Thousands turned out at his funeral. His mother blames the government for his killing.
Videos from the family reveal a happy-go-lucky, dancing little boy who liked to play and invent things.
Videos of the 16-year-old Sarina Esmailzadah have emerged too since her death. In them, she documents daily life as well as her fight for freedom on YouTube.
Among the dozens of children killed is 10-year-old Kian, shot dead whilst in a car with his mother
She was allegedly beaten to death at a protest eight weeks ago.
The brother of another teenager killed spoke to ITV News anonymously, from his home in Iran, blaming the regime’s security forces: "All of these children have been brutally killed by the government. They don't deserve this."
He became emotional as he described the impact of this tragedy on their family, adding: "The pain that we are going through is unbearable. My brother was the one who made our house a home. He had so many dreams, he was so full of life. But, he has become a hero. A slap in the face of the regime. I hope they pay for taking children's lives. I hope for freedom for Iran."

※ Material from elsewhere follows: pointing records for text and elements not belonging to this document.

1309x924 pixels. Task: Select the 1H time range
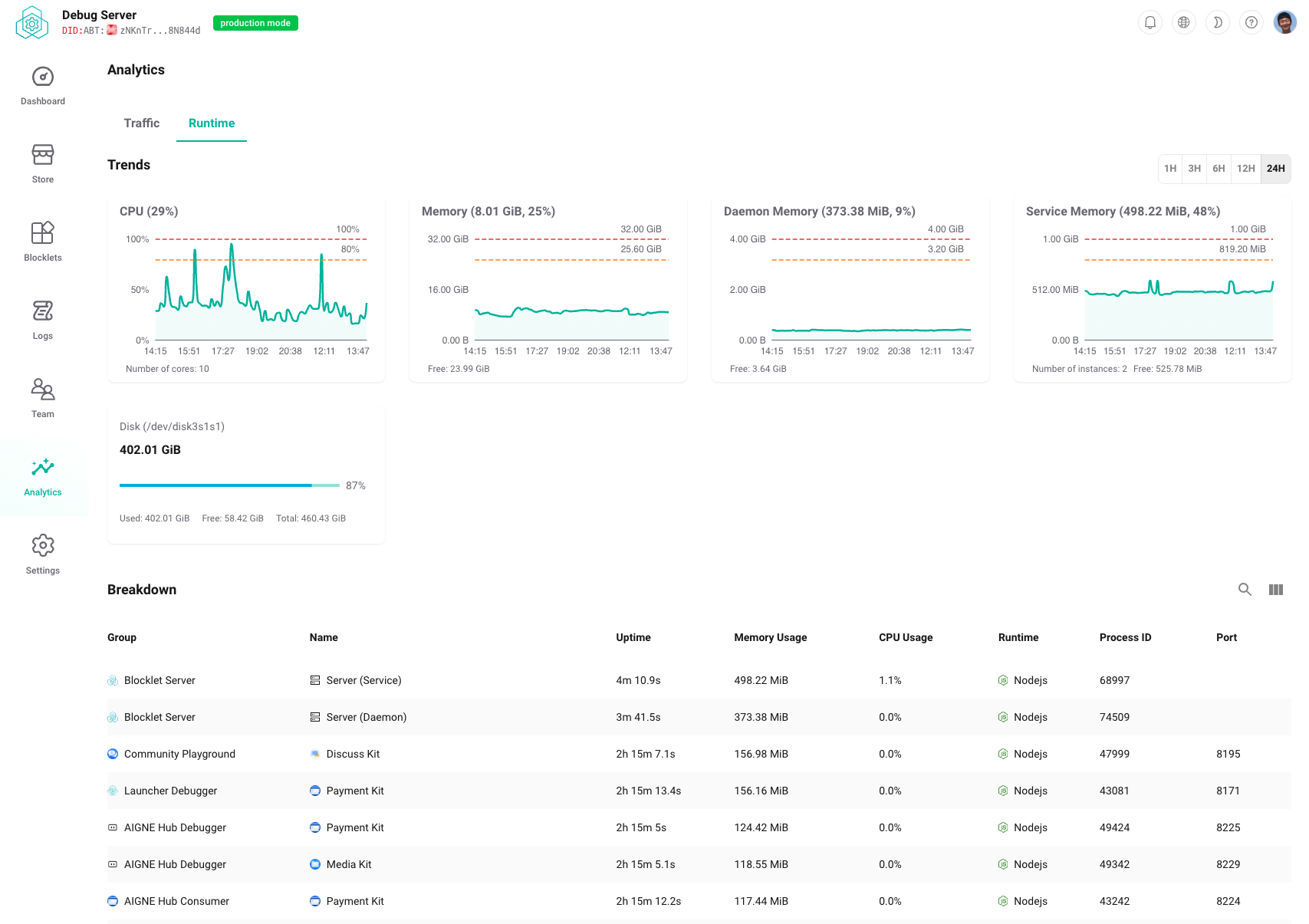coord(1169,169)
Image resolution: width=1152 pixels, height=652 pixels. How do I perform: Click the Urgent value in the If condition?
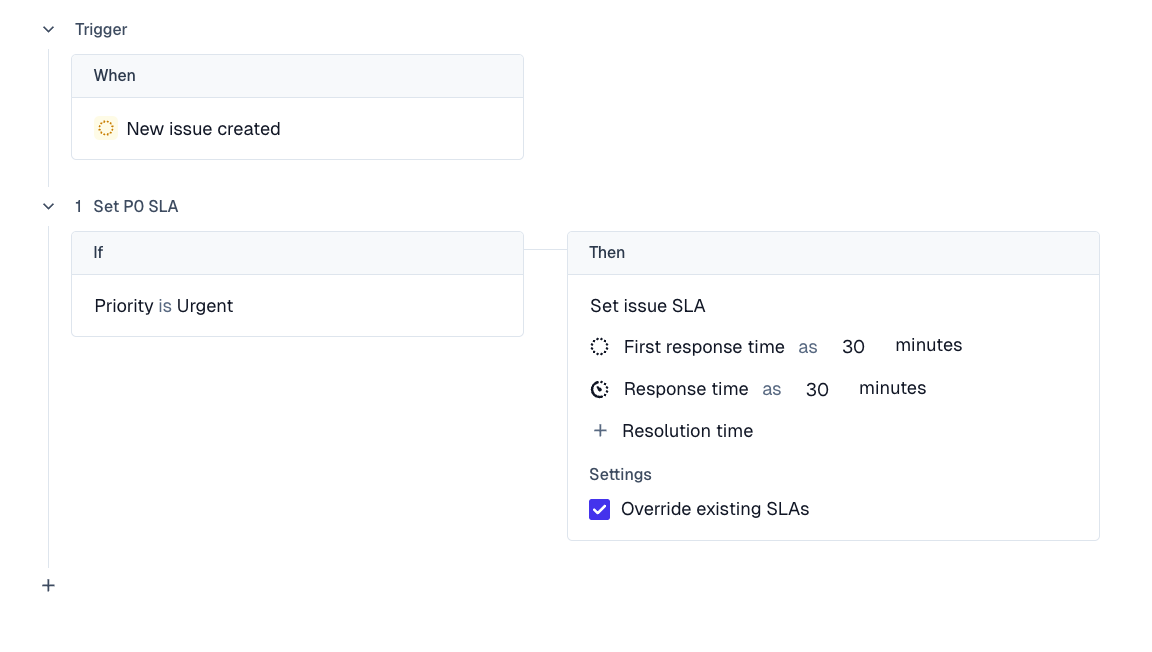click(x=205, y=306)
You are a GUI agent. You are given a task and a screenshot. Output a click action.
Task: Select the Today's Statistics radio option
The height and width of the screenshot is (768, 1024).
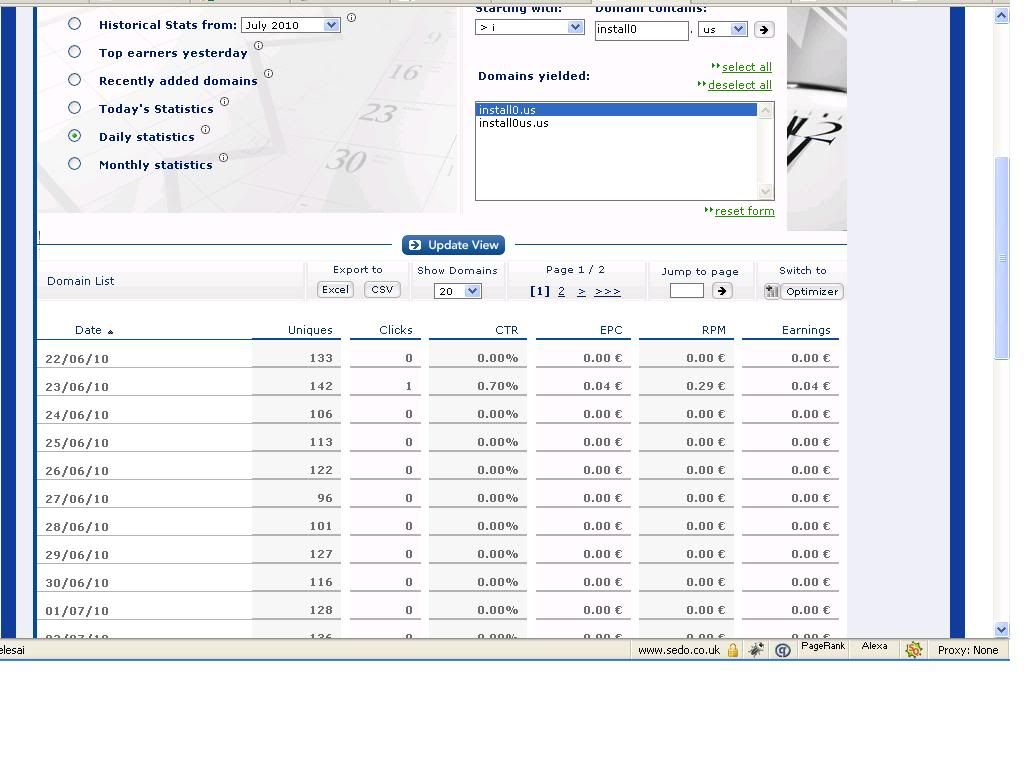coord(74,108)
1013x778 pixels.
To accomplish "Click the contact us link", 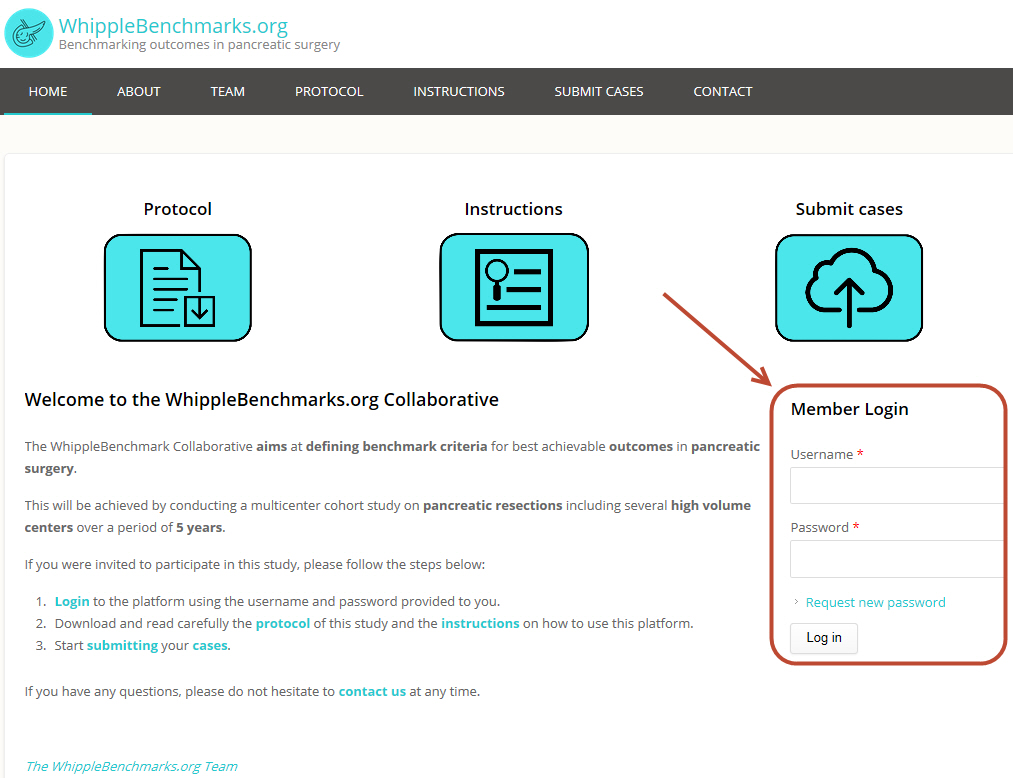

At the UN special session today, the Iranian Regime representative blamed outside forces for the violence saying: “The biased and hasty reaction of a number of western authorities and their interventions in internal affairs of Iran, turned the peaceful assemblies into riots and violence, setting the ground for terrorist attacks in several cities.”
Sarina Esmailzadah documented her daily life as well as her fight for freedom on YouTube before she was killed
Gissou Niaa, a human rights lawyer who has been briefing the UN Human Rights Council's member countries ahead of today’s vote, told ITV News she has no doubt as to where the responsibility for the ongoing violence lies: “We want this to give pause to the Iranian authorities and realise that they should stop killing children, stop killing women and girls, and stop killing all these innocent individuals who are merely expressing their freedom of expression assembly and association."
She said building a criminal case is the next aspiration, but access into the country in spite of today’s vote passing, remains a key concern.